- Born: July 22, 1959 (age 66) La Jolla, California, U.S.
- Occupations: Voice actor, television announcer
- Years active: 1991–present
- Website: http://www.etvo.net

= Erik Thompson =

American voice actor (born 1959)

Erik Thompson (born July 22, 1959) is an American voice actor and television announcer.

== Career ==
After starting out as a disc jockey in San Diego and Los Angeles radio, he began pursuing a career in voiceover. Thompson eventually found work as a promotional voice of HBO, which led to promotional announcements and program narration on several other networks.

His work includes narrating the TV series The Universe on The History Channel, Crimes of the Century on CNN, World's Most Amazing Videos and many other television series featured on Discovery Channel, The Science Channel, The History Channel, NBC, MSNBC, The Weather Channel, National Geographic Channel, Spike and CNN.

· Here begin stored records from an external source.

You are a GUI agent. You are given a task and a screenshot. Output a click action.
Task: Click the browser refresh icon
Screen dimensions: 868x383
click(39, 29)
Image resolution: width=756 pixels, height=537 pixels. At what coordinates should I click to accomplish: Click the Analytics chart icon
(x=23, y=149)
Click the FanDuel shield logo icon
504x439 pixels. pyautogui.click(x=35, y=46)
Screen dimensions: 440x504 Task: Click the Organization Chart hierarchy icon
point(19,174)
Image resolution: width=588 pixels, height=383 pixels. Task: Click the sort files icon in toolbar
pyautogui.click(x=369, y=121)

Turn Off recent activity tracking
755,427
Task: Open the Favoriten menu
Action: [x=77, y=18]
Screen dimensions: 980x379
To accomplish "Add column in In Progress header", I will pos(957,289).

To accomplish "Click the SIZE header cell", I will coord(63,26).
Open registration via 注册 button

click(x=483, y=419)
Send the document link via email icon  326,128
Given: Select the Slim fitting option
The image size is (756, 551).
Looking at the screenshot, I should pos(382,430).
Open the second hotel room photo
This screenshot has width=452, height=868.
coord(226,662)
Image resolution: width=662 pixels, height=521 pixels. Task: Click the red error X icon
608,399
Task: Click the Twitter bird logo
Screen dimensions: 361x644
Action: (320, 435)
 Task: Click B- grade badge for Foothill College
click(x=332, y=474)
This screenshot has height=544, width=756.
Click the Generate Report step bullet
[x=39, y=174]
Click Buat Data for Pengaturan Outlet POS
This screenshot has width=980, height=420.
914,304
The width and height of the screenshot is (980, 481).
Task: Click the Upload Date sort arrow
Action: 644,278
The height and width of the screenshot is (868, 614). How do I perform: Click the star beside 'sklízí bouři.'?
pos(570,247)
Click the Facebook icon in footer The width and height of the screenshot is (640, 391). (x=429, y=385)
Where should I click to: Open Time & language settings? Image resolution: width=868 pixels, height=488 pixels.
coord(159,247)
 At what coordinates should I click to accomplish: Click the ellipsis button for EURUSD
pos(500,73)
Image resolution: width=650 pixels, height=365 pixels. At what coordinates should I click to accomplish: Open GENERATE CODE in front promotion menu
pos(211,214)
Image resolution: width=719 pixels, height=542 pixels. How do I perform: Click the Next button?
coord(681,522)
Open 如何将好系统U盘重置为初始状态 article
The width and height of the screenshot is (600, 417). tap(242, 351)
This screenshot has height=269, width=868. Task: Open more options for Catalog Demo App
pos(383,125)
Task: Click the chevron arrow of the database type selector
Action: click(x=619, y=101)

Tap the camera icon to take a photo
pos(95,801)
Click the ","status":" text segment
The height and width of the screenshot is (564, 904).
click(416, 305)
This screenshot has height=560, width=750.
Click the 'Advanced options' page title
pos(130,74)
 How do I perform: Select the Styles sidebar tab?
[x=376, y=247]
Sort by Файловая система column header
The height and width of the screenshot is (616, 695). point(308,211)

Thompson has performed voice-overs for hundreds of national television and radio commercials, non-broadcast narration, television infomercials, animated voice and web-based content.

As a promotional voice, he has at various times been a fixture of several television networks, including Ion Television, National Geographic Channel, Nat Geo Wild, FX, CBS, NBC, HBO, Animal Planet, Showtime, TBS, Discovery Channel, Investigation Discovery, and others. He also is the promotional voice of several local affiliate stations across the United States.